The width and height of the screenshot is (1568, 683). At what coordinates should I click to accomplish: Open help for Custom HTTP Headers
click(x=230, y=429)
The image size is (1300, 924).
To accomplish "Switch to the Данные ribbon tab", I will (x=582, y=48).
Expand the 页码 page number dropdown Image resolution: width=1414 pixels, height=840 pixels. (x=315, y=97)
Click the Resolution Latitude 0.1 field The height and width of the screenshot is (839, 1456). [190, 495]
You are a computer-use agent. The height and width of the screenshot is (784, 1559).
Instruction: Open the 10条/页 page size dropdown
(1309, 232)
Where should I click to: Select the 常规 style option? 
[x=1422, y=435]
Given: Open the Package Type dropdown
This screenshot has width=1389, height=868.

- _What is being asked_
Output every entry exactly as given.

- _Output of the exercise_
The width and height of the screenshot is (1568, 683). At what coordinates should I click to accomplish: Open help for Custom HTTP Headers
click(x=230, y=429)
The image size is (1300, 924).
To accomplish "Switch to the Данные ribbon tab", I will (x=582, y=48).
Expand the 页码 page number dropdown Image resolution: width=1414 pixels, height=840 pixels. (x=315, y=97)
Click the Resolution Latitude 0.1 field The height and width of the screenshot is (839, 1456). [190, 495]
You are a computer-use agent. The height and width of the screenshot is (784, 1559).
Instruction: Open the 10条/页 page size dropdown
(1309, 232)
Where should I click to: Select the 常规 style option? 
[x=1422, y=435]
Given: Open the Package Type dropdown
This screenshot has width=1389, height=868.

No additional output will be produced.